Convert everything in the material from the line containing "Given: Expand the Σενάριο dropdown list" down to the line containing "Looking at the screenshot, I should 97,932." into a Markdown table with columns named Row and Line, numbering each row and omitting blank lines.

-- begin EXERCISE INPUT --

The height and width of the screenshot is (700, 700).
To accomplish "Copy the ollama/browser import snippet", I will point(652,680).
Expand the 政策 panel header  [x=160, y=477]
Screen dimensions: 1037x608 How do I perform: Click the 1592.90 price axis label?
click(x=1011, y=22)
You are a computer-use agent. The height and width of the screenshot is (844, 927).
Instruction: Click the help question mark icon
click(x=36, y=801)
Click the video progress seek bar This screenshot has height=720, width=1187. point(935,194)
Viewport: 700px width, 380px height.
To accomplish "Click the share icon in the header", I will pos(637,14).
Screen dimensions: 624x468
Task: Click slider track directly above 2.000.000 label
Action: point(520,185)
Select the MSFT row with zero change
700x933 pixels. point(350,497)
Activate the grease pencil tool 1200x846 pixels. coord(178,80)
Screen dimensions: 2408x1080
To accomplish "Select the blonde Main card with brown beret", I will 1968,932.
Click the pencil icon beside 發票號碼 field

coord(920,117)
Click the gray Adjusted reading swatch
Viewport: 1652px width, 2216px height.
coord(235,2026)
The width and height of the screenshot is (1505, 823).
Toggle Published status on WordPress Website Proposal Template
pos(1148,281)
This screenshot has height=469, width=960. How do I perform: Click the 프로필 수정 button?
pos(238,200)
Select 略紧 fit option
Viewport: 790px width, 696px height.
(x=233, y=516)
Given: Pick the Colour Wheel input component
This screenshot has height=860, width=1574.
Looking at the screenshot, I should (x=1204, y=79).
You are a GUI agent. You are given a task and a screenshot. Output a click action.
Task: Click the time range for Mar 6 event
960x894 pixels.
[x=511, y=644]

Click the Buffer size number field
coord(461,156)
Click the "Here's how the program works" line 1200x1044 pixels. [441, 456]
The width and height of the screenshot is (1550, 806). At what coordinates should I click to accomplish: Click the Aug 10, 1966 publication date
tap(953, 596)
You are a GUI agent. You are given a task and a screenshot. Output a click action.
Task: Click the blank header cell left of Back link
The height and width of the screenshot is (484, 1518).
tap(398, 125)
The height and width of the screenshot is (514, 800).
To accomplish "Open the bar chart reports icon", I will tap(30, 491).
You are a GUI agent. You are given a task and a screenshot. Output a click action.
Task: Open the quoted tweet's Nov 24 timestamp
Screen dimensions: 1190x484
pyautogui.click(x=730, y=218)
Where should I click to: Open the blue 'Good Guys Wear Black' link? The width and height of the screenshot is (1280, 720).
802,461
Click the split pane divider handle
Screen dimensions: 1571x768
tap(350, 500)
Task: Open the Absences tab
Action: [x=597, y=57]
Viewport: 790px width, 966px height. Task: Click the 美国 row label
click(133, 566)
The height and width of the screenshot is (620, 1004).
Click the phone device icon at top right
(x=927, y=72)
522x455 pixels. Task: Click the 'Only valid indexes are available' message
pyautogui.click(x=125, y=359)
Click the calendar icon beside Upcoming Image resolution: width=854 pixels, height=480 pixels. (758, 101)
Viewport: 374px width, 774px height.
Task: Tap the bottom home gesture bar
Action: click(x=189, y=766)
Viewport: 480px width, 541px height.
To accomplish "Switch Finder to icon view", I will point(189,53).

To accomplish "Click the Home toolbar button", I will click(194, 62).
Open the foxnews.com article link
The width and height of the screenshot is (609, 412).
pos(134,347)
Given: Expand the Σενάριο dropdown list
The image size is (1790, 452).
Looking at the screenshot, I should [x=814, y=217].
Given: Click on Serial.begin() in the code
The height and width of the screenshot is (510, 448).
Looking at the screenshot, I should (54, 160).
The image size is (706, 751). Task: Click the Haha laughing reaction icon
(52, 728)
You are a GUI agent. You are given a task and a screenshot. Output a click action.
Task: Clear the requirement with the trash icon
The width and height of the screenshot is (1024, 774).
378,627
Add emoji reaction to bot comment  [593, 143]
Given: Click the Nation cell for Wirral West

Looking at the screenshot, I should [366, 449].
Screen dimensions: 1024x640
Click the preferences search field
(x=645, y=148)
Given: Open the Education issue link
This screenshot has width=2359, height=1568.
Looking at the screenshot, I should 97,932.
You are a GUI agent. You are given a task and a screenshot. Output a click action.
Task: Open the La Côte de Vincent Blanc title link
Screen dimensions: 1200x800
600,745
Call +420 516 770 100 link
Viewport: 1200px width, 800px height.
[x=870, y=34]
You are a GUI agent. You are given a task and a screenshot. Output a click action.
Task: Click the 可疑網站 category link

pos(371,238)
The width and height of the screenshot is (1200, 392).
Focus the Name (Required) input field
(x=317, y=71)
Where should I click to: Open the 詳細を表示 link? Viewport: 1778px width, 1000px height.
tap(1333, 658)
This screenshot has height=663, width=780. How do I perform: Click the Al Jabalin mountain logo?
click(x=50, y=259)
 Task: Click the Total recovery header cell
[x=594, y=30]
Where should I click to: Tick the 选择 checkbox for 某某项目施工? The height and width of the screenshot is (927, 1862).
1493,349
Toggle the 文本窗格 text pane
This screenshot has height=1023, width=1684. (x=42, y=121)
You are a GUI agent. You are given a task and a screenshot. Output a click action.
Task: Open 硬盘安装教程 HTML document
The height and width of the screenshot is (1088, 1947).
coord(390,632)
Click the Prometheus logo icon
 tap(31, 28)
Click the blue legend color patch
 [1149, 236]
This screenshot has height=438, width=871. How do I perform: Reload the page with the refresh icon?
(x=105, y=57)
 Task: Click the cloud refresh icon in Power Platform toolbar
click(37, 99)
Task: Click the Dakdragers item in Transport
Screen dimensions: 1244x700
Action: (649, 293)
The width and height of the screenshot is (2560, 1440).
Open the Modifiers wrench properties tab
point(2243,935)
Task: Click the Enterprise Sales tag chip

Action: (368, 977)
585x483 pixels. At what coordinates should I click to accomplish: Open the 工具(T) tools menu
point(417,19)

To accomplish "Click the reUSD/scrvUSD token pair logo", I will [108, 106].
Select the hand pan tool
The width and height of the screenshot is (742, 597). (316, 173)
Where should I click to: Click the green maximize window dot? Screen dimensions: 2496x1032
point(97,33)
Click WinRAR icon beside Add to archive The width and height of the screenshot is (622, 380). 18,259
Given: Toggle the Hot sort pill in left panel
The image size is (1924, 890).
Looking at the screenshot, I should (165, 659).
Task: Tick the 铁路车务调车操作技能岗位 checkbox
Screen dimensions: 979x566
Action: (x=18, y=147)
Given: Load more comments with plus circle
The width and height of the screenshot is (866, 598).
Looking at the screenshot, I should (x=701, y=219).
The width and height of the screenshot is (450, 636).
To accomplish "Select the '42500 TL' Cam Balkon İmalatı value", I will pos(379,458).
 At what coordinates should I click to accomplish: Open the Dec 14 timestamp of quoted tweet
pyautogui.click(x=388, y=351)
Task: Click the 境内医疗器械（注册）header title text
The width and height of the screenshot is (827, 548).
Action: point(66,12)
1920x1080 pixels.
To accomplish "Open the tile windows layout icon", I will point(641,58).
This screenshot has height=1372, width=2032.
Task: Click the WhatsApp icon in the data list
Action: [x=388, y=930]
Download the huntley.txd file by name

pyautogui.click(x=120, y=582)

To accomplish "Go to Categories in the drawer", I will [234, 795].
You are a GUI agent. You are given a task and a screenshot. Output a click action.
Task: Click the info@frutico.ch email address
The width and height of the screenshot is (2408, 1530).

-- end EXERCISE INPUT --

- **SOLUTION TO THIS TASK**:
| Row | Line |
|---|---|
| 1 | Given: Expand the Σενάριο dropdown list |
| 2 | The image size is (1790, 452). |
| 3 | Looking at the screenshot, I should [x=814, y=217]. |
| 4 | Given: Click on Serial.begin() in the code |
| 5 | The height and width of the screenshot is (510, 448). |
| 6 | Looking at the screenshot, I should (54, 160). |
| 7 | The image size is (706, 751). Task: Click the Haha laughing reaction icon |
| 8 | (52, 728) |
| 9 | You are a GUI agent. You are given a task and a screenshot. Output a click action. |
| 10 | Task: Clear the requirement with the trash icon |
| 11 | The width and height of the screenshot is (1024, 774). |
| 12 | 378,627 |
| 13 | Add emoji reaction to bot comment  [593, 143] |
| 14 | Given: Click the Nation cell for Wirral West |
| 15 | Looking at the screenshot, I should [366, 449]. |
| 16 | Screen dimensions: 1024x640 |
| 17 | Click the preferences search field |
| 18 | (x=645, y=148) |
| 19 | Given: Open the Education issue link |
| 20 | This screenshot has width=2359, height=1568. |
| 21 | Looking at the screenshot, I should 97,932. |